DIRECTIONS FOR THIS TASK:
Repeat the data that follows, keeping every character intact.

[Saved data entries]
* * * * * * *

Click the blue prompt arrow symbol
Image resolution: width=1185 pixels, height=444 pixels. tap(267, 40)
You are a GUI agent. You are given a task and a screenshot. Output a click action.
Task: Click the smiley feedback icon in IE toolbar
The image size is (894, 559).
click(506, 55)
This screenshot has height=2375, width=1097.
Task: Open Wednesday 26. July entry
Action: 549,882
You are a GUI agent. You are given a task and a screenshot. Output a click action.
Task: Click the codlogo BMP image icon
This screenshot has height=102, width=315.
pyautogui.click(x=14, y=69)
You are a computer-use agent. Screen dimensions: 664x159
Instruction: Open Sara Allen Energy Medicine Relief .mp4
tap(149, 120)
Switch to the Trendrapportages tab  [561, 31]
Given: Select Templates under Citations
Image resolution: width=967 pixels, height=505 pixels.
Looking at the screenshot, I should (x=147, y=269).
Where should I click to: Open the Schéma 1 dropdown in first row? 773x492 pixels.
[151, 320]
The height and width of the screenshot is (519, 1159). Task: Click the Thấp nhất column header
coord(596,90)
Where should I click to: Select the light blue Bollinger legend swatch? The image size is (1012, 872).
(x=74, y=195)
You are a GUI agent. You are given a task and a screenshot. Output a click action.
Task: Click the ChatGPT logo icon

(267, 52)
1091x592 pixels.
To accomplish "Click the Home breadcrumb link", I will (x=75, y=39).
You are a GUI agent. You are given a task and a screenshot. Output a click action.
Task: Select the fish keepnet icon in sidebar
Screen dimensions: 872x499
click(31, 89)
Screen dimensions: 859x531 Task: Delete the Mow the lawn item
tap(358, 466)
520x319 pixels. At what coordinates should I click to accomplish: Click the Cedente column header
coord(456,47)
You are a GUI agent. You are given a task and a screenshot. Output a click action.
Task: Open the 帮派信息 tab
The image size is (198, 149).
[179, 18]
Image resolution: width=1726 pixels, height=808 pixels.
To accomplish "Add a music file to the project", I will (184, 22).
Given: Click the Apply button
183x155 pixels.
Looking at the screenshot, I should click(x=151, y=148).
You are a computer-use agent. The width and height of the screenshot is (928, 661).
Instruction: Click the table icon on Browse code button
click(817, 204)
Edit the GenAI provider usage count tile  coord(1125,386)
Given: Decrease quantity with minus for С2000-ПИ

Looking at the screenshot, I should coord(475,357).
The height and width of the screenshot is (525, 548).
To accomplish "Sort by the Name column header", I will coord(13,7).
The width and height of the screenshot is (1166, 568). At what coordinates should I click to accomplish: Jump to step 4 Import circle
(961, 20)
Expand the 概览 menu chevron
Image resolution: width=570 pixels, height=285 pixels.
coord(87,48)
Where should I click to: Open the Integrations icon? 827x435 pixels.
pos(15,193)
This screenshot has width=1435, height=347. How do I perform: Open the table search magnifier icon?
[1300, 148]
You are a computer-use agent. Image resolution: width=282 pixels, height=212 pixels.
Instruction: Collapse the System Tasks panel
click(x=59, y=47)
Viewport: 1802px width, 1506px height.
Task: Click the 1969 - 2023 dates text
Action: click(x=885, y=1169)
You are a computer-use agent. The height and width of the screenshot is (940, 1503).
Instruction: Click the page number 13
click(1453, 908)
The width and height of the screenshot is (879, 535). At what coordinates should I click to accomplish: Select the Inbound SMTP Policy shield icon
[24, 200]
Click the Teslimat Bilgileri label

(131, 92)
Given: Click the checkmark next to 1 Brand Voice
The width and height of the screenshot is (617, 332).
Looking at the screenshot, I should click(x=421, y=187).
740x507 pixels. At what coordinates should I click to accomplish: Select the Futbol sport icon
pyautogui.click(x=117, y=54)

* * * * * * *

EXERCISE OUTPUT:
Click the blue prompt arrow symbol
Image resolution: width=1185 pixels, height=444 pixels. tap(267, 40)
You are a GUI agent. You are given a task and a screenshot. Output a click action.
Task: Click the smiley feedback icon in IE toolbar
The image size is (894, 559).
click(506, 55)
This screenshot has height=2375, width=1097.
Task: Open Wednesday 26. July entry
Action: 549,882
You are a GUI agent. You are given a task and a screenshot. Output a click action.
Task: Click the codlogo BMP image icon
This screenshot has height=102, width=315.
pyautogui.click(x=14, y=69)
You are a computer-use agent. Screen dimensions: 664x159
Instruction: Open Sara Allen Energy Medicine Relief .mp4
tap(149, 120)
Switch to the Trendrapportages tab  [561, 31]
Given: Select Templates under Citations
Image resolution: width=967 pixels, height=505 pixels.
Looking at the screenshot, I should (x=147, y=269).
Where should I click to: Open the Schéma 1 dropdown in first row? 773x492 pixels.
[151, 320]
The height and width of the screenshot is (519, 1159). Task: Click the Thấp nhất column header
coord(596,90)
Where should I click to: Select the light blue Bollinger legend swatch? The image size is (1012, 872).
(x=74, y=195)
You are a GUI agent. You are given a task and a screenshot. Output a click action.
Task: Click the ChatGPT logo icon

(267, 52)
1091x592 pixels.
To accomplish "Click the Home breadcrumb link", I will (x=75, y=39).
You are a GUI agent. You are given a task and a screenshot. Output a click action.
Task: Select the fish keepnet icon in sidebar
Screen dimensions: 872x499
click(31, 89)
Screen dimensions: 859x531 Task: Delete the Mow the lawn item
tap(358, 466)
520x319 pixels. At what coordinates should I click to accomplish: Click the Cedente column header
coord(456,47)
You are a GUI agent. You are given a task and a screenshot. Output a click action.
Task: Open the 帮派信息 tab
The image size is (198, 149).
[179, 18]
Image resolution: width=1726 pixels, height=808 pixels.
To accomplish "Add a music file to the project", I will (184, 22).
Given: Click the Apply button
183x155 pixels.
Looking at the screenshot, I should click(x=151, y=148).
You are a computer-use agent. The width and height of the screenshot is (928, 661).
Instruction: Click the table icon on Browse code button
click(817, 204)
Edit the GenAI provider usage count tile  coord(1125,386)
Given: Decrease quantity with minus for С2000-ПИ

Looking at the screenshot, I should coord(475,357).
The height and width of the screenshot is (525, 548).
To accomplish "Sort by the Name column header", I will coord(13,7).
The width and height of the screenshot is (1166, 568). At what coordinates should I click to accomplish: Jump to step 4 Import circle
(961, 20)
Expand the 概览 menu chevron
Image resolution: width=570 pixels, height=285 pixels.
coord(87,48)
Where should I click to: Open the Integrations icon? 827x435 pixels.
pos(15,193)
This screenshot has width=1435, height=347. How do I perform: Open the table search magnifier icon?
[1300, 148]
You are a computer-use agent. Image resolution: width=282 pixels, height=212 pixels.
Instruction: Collapse the System Tasks panel
click(x=59, y=47)
Viewport: 1802px width, 1506px height.
Task: Click the 1969 - 2023 dates text
Action: click(x=885, y=1169)
You are a computer-use agent. The height and width of the screenshot is (940, 1503).
Instruction: Click the page number 13
click(1453, 908)
The width and height of the screenshot is (879, 535). At what coordinates should I click to accomplish: Select the Inbound SMTP Policy shield icon
[24, 200]
Click the Teslimat Bilgileri label

(131, 92)
Given: Click the checkmark next to 1 Brand Voice
The width and height of the screenshot is (617, 332).
Looking at the screenshot, I should click(x=421, y=187).
740x507 pixels. At what coordinates should I click to accomplish: Select the Futbol sport icon
pyautogui.click(x=117, y=54)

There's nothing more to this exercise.